┏━━
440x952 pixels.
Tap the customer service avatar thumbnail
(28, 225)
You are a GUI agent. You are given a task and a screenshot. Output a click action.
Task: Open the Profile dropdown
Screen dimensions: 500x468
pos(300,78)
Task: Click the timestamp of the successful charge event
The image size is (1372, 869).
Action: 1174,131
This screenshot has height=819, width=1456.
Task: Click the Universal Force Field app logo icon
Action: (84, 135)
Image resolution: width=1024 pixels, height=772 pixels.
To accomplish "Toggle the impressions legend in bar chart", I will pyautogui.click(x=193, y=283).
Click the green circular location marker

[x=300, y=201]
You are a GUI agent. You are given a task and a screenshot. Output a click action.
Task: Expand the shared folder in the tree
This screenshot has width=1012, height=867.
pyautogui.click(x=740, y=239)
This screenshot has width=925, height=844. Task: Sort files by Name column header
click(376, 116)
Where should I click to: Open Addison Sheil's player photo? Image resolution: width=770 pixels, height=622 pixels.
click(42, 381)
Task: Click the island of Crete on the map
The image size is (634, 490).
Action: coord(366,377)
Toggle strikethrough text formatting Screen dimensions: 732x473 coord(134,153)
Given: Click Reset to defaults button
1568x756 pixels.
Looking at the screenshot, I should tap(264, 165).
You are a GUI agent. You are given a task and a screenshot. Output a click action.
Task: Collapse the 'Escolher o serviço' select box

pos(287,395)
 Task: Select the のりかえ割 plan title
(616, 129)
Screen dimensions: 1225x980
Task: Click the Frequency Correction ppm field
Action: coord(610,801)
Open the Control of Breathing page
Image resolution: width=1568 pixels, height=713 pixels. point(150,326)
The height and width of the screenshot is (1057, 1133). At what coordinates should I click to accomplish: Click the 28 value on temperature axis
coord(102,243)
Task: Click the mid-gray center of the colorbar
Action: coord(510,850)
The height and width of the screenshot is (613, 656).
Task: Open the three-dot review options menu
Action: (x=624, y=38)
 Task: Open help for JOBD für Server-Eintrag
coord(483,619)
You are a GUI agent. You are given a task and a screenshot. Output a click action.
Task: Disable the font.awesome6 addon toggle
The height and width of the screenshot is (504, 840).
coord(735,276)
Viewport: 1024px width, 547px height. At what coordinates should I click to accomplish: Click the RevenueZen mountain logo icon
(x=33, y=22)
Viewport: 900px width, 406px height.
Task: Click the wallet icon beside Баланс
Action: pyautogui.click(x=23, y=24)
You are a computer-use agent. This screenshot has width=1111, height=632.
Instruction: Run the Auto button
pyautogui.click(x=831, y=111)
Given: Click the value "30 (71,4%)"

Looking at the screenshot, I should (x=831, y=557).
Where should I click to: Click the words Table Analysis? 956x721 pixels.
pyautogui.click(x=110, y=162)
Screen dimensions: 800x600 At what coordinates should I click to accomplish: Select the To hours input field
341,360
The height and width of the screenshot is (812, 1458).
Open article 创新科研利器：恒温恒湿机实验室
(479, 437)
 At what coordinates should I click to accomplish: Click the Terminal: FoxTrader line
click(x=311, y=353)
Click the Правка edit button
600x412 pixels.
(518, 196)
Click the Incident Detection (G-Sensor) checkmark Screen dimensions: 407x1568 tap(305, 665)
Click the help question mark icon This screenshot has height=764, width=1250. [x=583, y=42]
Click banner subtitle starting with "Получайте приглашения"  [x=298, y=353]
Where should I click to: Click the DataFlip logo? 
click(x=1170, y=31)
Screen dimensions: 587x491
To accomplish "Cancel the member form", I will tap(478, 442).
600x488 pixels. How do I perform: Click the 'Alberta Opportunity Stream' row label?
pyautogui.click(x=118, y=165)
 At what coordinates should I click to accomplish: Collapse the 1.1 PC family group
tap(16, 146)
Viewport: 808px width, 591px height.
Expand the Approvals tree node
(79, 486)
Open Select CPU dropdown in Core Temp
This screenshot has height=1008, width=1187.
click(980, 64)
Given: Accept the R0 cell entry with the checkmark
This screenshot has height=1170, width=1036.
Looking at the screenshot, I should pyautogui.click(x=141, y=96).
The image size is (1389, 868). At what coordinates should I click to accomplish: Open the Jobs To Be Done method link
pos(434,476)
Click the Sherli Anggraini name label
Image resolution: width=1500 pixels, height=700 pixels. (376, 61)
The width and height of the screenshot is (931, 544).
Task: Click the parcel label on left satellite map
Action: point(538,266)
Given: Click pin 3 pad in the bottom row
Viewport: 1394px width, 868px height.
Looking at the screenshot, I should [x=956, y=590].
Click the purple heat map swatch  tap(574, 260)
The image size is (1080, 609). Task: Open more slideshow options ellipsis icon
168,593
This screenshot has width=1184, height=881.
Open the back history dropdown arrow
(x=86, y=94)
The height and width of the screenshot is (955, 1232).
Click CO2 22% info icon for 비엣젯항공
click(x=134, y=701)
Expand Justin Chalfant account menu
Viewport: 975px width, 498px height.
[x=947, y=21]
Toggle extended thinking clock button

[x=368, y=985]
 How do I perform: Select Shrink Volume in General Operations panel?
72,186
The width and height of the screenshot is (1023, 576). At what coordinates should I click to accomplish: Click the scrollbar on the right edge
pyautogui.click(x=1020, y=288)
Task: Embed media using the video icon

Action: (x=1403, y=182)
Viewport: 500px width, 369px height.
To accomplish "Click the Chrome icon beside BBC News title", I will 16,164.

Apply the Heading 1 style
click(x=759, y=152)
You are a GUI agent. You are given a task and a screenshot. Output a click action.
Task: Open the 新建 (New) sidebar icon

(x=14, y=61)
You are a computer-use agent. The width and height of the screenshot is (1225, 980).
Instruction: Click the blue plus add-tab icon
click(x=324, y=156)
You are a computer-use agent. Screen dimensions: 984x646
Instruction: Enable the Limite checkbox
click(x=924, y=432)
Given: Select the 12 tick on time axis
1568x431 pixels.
┗━━
## YOUR INSTRUCTIONS
Copy out each line of the material that holds the word "with".

## RESULT
Click banner subtitle starting with "Получайте приглашения"  [x=298, y=353]
Given: Accept the R0 cell entry with the checkmark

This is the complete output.